Less Wrong is a community blog devoted to refining the art of human rationality. Please visit our About page for more information.

# royf comments on The Bayesian Agent - Less Wrong

11 18 September 2012 03:23AM

You are viewing a comment permalink. View the original post to see all comments and the full post content.

Sort By: Best

You are viewing a single comment's thread.

Comment author: 18 September 2012 03:12:21AM *  2 points [-]

If you're a devoted Bayesian, you probably know how to update on evidence, and even how to do so repeatedly on a sequence of observations. What you may not know is how to update in a changing world. Here's how:

$B_{t+1}(W_{t+1})=\Pr(W_{t+1}|O_1,\ldots,O_{t+1})=\frac{\sigma(O_{t+1}|W_{t+1})\cdot\Pr(W_{t+1}|O_1,\ldots,O_t)}{\sum_w\sigma(O_{t+1}|w)\cdot\Pr(w|O_1,\ldots,O_t)}$

As usual with Bayes' theorem, we only need to calculate the numerator for different values of $W_{t+1}$, and the denominator will normalize them to sum to 1, as probabilities do. We know $\sigma$ as part of the dynamics of the system, so we only need $\Pr(W_{t+1}|O_1,\ldots,O_t)$. This can be calculated by introducing the other variables in the process:

$\Pr(W_{t+1}|O_1,\ldots,O_t)=\sum_{W_t,A_t}\Pr(W_t,A_t,W_{t+1}|O_1,\ldots,O_t)$

An important thing to notice is that, given the observable history, the world state $W_t$ and the action $A_t$ are independent - the agent can't act on unseen information. We continue:

$=\sum_{W_t,A_t}\Pr(W_t|O_1,\ldots,O_t)\cdot\Pr(A_t|O_1,\ldots,O_t)\cdot p(W_{t+1}|W_t,A_t)$

Recall that the agent's belief $B_t$ is a function of the observable history, and that the action only depends on the observable history through its memory $B_t$. We conclude:

$=\sum_{W_t,A_t}B_t(W_t)\cdot\pi(A_t|B_t)\cdot p(W_{t+1}|W_t,A_t)$

Comment author: 18 September 2012 07:28:22AM 3 points [-]

I'm not seeing how this lets the agent update itself. The formula requires knowledge of sigma, pi, and p. (BTW, could someone add to the comment help text instructions for embedding Latex?) pi is part of the agent but sigma and p are not. You say

We know sigma as part of the dynamics of the system

But all the agent knows, as you've described it so far, is the sequence of observations. In fact, it's stretching it to say that we know sigma or p -- we have just given these names to them. sigma is a complete description of how the world state determines what the agent senses, and p is a complete description of how the agent's actions affect the world. As the designer of the agent, will you be explicitly providing it with that information in some future instalment?

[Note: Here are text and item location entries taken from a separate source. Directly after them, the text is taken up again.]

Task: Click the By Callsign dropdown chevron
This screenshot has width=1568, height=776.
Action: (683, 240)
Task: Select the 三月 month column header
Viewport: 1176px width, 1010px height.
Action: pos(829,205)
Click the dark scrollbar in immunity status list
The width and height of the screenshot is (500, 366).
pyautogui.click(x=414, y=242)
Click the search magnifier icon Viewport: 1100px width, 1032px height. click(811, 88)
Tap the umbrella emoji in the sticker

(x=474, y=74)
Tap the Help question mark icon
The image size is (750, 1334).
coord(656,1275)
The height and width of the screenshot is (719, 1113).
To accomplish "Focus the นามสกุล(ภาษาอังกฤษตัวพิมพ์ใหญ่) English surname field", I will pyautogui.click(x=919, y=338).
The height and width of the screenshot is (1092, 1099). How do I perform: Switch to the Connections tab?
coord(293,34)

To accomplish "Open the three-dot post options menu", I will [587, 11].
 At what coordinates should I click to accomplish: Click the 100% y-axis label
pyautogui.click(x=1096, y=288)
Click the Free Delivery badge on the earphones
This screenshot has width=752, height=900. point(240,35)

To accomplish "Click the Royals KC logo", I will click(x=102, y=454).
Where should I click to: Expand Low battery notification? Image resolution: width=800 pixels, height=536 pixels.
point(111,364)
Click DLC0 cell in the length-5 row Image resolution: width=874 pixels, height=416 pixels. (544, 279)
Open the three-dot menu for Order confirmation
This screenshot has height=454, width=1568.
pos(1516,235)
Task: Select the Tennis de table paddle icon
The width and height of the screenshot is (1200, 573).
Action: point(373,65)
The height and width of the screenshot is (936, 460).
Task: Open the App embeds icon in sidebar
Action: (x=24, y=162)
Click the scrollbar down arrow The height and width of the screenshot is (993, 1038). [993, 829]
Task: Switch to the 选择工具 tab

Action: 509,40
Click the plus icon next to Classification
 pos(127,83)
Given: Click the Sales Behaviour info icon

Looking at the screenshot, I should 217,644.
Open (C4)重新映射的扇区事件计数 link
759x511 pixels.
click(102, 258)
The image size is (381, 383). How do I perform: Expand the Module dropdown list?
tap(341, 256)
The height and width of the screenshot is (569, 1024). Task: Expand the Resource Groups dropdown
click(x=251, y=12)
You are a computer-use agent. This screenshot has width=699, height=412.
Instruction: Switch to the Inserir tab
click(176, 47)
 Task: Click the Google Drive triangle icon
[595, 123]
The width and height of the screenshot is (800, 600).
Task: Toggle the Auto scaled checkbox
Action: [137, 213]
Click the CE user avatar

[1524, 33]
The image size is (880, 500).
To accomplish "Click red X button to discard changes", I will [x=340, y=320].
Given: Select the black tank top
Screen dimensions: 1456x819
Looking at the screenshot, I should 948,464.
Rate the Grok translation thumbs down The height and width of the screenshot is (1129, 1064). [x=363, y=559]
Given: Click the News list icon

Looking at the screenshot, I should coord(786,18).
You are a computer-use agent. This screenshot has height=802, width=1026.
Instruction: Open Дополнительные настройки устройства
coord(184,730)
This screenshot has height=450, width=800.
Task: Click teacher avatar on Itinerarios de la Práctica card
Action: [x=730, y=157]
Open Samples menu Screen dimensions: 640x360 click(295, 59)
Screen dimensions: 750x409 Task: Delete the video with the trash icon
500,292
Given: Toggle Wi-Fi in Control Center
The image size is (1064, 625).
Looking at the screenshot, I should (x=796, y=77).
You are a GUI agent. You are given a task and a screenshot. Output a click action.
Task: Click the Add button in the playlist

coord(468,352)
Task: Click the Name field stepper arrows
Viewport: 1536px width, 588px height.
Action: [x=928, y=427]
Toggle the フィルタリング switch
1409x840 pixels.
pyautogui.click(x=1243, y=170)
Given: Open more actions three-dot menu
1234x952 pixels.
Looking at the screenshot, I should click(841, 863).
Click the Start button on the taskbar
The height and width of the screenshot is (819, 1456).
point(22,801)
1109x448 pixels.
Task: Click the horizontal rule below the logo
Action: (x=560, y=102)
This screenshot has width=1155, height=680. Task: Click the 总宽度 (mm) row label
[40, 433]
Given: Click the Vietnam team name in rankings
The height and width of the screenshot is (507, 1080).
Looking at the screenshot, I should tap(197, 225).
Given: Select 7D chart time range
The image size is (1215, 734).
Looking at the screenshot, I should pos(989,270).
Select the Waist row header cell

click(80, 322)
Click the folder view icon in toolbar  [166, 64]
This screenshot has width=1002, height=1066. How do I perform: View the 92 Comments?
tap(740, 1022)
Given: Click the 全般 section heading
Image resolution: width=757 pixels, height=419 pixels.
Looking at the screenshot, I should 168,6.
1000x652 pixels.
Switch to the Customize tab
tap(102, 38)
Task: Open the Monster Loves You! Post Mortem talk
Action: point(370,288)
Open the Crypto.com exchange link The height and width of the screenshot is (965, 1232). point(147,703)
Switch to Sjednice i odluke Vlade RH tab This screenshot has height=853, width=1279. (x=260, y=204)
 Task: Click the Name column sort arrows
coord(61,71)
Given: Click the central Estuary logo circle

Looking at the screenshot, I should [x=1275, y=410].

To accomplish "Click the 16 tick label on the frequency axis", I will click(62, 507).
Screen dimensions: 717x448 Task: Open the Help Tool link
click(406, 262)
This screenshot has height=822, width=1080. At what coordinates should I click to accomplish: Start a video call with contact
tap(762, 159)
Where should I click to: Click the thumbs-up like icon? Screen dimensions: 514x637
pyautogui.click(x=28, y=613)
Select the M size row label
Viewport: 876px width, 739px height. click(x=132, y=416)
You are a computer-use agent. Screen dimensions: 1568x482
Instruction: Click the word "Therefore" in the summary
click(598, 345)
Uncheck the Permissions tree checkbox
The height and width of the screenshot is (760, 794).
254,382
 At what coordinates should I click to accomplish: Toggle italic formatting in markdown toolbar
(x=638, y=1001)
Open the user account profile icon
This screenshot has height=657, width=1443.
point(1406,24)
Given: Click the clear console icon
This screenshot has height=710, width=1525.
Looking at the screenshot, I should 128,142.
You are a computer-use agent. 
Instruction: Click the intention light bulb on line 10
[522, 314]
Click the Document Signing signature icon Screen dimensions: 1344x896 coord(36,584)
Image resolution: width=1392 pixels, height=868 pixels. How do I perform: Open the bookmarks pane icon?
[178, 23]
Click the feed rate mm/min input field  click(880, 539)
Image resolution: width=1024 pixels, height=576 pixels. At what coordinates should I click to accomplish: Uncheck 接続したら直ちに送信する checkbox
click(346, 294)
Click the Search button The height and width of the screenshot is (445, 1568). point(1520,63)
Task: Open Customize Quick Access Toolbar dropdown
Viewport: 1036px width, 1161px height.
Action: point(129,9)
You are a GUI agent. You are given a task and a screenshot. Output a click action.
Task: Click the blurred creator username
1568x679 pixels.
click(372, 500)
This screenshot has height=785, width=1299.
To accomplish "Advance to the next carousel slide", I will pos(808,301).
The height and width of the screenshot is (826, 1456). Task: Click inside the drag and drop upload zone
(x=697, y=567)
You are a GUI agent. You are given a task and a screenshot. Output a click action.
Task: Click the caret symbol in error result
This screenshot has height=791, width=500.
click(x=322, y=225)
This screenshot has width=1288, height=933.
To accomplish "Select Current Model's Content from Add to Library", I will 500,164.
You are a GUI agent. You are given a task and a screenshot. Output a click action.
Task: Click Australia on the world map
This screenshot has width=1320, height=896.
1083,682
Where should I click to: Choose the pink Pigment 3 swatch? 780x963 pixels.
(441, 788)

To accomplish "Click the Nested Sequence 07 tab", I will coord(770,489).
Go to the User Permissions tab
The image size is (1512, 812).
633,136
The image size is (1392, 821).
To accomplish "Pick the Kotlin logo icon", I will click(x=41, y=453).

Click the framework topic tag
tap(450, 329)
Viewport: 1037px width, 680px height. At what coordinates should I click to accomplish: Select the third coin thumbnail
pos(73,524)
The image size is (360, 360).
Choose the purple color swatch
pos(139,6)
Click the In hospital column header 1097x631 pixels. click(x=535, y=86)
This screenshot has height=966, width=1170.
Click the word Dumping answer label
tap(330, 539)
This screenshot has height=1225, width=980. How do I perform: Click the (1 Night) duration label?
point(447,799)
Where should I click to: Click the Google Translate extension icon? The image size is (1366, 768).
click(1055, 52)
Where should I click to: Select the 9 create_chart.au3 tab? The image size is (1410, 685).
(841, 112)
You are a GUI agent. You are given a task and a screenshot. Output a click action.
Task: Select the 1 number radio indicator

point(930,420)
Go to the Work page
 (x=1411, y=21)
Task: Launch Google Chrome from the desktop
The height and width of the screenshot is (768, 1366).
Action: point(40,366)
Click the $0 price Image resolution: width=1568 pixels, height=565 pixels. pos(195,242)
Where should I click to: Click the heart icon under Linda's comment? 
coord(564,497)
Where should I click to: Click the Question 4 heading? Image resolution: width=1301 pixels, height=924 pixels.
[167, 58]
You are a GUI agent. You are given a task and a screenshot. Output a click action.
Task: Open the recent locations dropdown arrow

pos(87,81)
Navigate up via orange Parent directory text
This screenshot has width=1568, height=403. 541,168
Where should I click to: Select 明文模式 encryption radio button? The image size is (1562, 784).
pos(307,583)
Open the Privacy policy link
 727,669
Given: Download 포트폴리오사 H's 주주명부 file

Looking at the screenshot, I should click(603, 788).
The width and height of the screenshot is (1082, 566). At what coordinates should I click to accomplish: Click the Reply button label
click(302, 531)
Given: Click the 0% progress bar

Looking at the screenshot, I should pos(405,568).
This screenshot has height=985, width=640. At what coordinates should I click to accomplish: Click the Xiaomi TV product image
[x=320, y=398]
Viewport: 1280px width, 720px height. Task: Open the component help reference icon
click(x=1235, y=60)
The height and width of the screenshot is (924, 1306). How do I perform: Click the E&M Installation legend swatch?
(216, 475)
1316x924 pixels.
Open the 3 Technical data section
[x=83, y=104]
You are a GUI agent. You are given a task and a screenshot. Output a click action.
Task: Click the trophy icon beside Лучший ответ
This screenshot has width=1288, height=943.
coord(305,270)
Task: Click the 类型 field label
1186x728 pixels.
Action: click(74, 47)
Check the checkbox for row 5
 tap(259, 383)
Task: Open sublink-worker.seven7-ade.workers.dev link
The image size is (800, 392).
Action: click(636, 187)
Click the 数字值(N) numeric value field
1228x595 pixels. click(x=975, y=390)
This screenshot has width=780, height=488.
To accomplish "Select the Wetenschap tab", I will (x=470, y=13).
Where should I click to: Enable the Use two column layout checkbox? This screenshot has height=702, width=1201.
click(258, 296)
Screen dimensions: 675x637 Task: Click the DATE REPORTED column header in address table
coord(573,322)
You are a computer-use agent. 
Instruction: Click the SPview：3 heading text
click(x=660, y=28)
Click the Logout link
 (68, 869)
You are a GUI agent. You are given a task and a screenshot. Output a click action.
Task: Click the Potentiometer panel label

Comment author: 18 September 2012 06:09:59PM *  3 points [-]

Everything you say is essentially true.

As the designer of the agent, will you be explicitly providing it with that information in some future instalment?

Technically, we don't need to provide the agent with p and sigma explicitly. We use these parameters when we build the agent's memory update scheme, but the agent is not necessarily "aware" of the values of the parameters from inside the algorithm.

Let's take for example an autonomous rover on Mars. The gravity on Mars is known at the time of design, so the rover's software, and even hardware, is built to operate under these dynamics. The wind velocity at the time and place of landing, on the other hand, is unknown. The rover may need to take measurements to determine this parameter, and encode it in its memory, before it can take it into account in choosing further actions.

But if we are thoroughly Bayesian, then something is known about the wind prior to experience. Is it likely to change every 5 minutes or can the rover wait longer before measuring again? What should be the operational range of the instruments? And so on. In this case we would include this prior in p, while the actual wind velocity is instead hidden in the world state (only to be observed occasionally and partially).

Ultimately, we could include all of physics in our belief - there's always some Einstein to tell us that Newtonian physics is wrong. The problem is that a large belief space makes learning harder. This is why most humans struggle with intuitive understanding of relativity or quantum mechanics - our brains are not made to represent this part of the belief space.

This is also why reinforcement learning gives special treatment to the case where there are unknown but unchanging parameters of the world dynamics: the "unknown" part makes the belief space large enough to make special algorithms necessary, while the "unchanging" part makes these algorithms possible.

For LaTeX instructions, click "Show help" and then "More Help" (or go here).